8. Specify network information, create subnets, configure host information, and then click Next.

The controller uses the management network to manage southbound devices. Configure the following parameters as needed:

¡ VLAN—If multiple networks use the same uplink interface on a host, configure VLANs to isolate the networks. By default, no VLAN is specified.

¡ Subnet CIDR, Gateway, Address Pool—The platform uses the subnet and address pool to assign IP addresses to components and uses the gateway as the default gateway for containers.

¡ Uplink Interface—Hosts use their uplink interface for providing services to SeerEngine-Campus and vDHCP Server containers.

Figure 5 Network Configuration

NOTE:

Address pool settings cannot be edited once applied. As a best practice, configure a minimum of 32 IP addresses in each address pool.

9. Skip node binding and click Next.

Figure 6 Binding to nodes

10. Bind networks and subnets to SeerEngine-Campus and vDHCP Server, and then click Next.

Figure 7 Binding networks and subnets to components

11. Confirm parameters and then click Deploy.

¡ Cluster IP—The platform sets the cluster IP address for each component based on address pool configuration. To edit the cluster IP address for a component, click Reset. Make sure the manually specified address is within the specified subnet for the component.

¡ VRRP Group Number—Specify a VRRP group number for vDHCP, in the range of 1 to 255. Specify different VRRP group numbers for vDHCP servers in the same network.

¡ EIA parameters—The EIA component uses the northbound service virtual IP as the system address. You do not need to confirm EIA parameters.

Figure 8 Confirming campus network parameters

Figure 9 Confirming vDHCP server parameters

Figure 10 Confirming EIA parameters

NOTE:

In the campus network scenario, the system will automatically identify and install component dependencies when installing SeerEngine-Campus, vDHCP Server, and EIA.

12. To view detailed information about a component, click the icon to the left of a component, and then click in the Actions column for that component.

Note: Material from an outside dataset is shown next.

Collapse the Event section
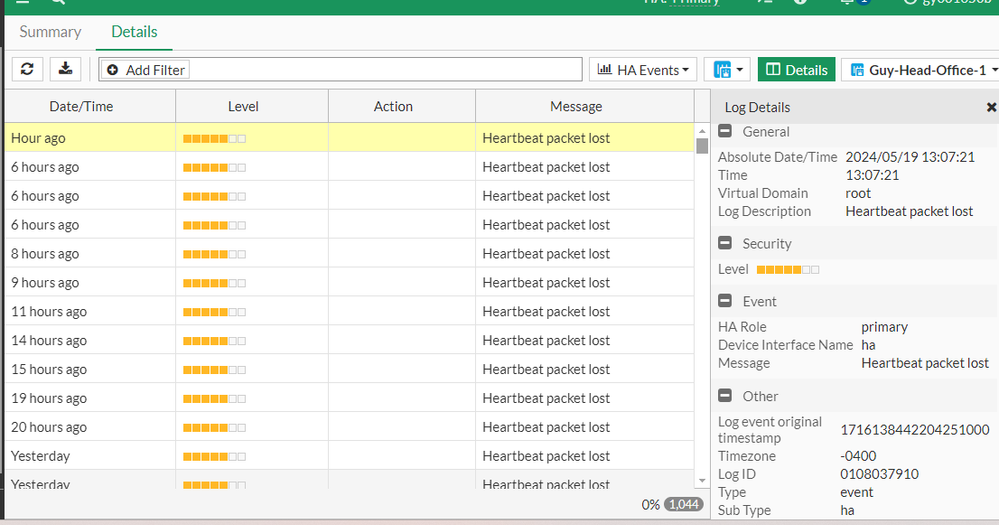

Figure 11 Expanding component information

Figure 12 Component details

13. After deployment, click Home on the top navigation bar to access the SeerEngine-Campus controller home page.

Figure 13 SeerEngine-Campus controller home page

Registering and installing licenses

After you install the controller, you can use its complete features and functions for a 180-day trial period. After the trial period expires, you must get the controller licensed. For how to license the vDHCP server, see the user guide for the vDHCP server.

Installing the activation file on the license server

For the activation file request and installation procedure, see H3C Software Products Remote Licensing Guide.

Obtaining licenses

1. Log in to the SeerEngine-Campus controller.

2. From the navigation pane, select System > License.

3. Configure the parameters for the license server as described in Table 9.

Table 9 License server parameters

Item	Description
IP address	Specify the IP address configured on the license server used for internal communication in the cluster.
Port number	Specify the service port number of the license server. The default value is 5555.
Username	Specify the client username configured on the license server.
Password	Specify the client password configured on the license server.